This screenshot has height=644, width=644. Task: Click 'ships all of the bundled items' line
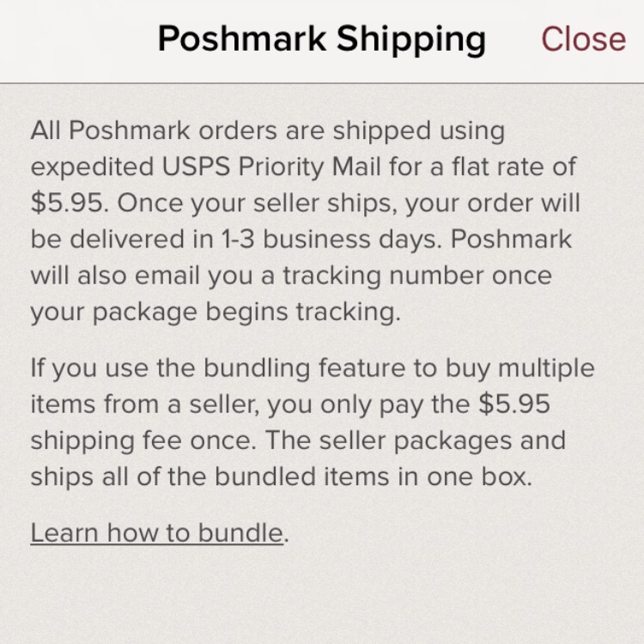tap(210, 477)
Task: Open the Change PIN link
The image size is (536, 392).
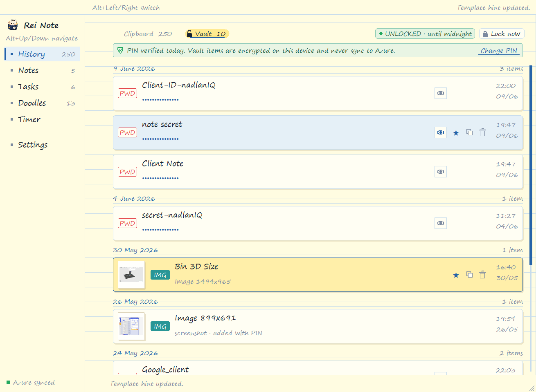Action: pyautogui.click(x=499, y=51)
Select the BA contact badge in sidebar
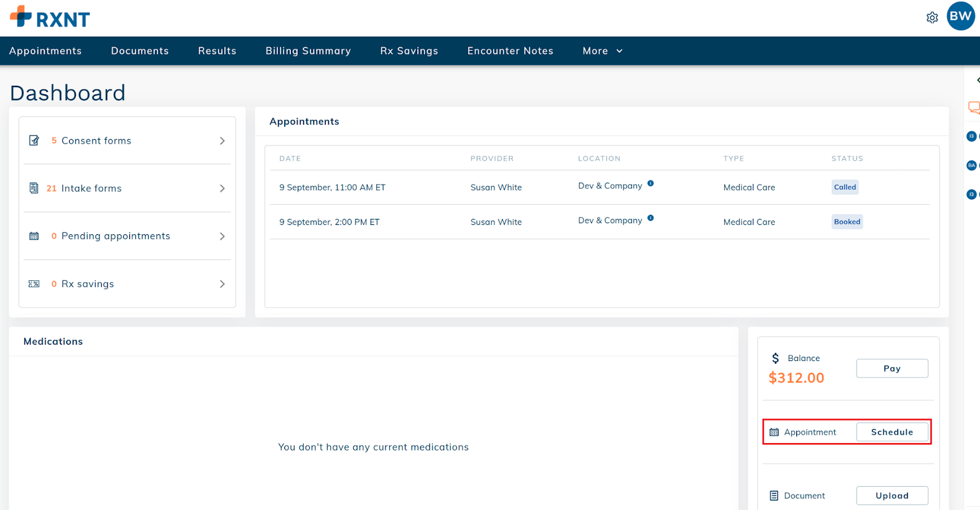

▶ _WHAT NEEDS TO BE DONE_
Retype exactly, and only, the lines from the one containing "The image size is (536, 392)." through the end of the records above. Pictures stay out of the copy.

▶ _ANSWER TO THIS TASK_
The image size is (536, 392).
Action: pyautogui.click(x=499, y=51)
Select the BA contact badge in sidebar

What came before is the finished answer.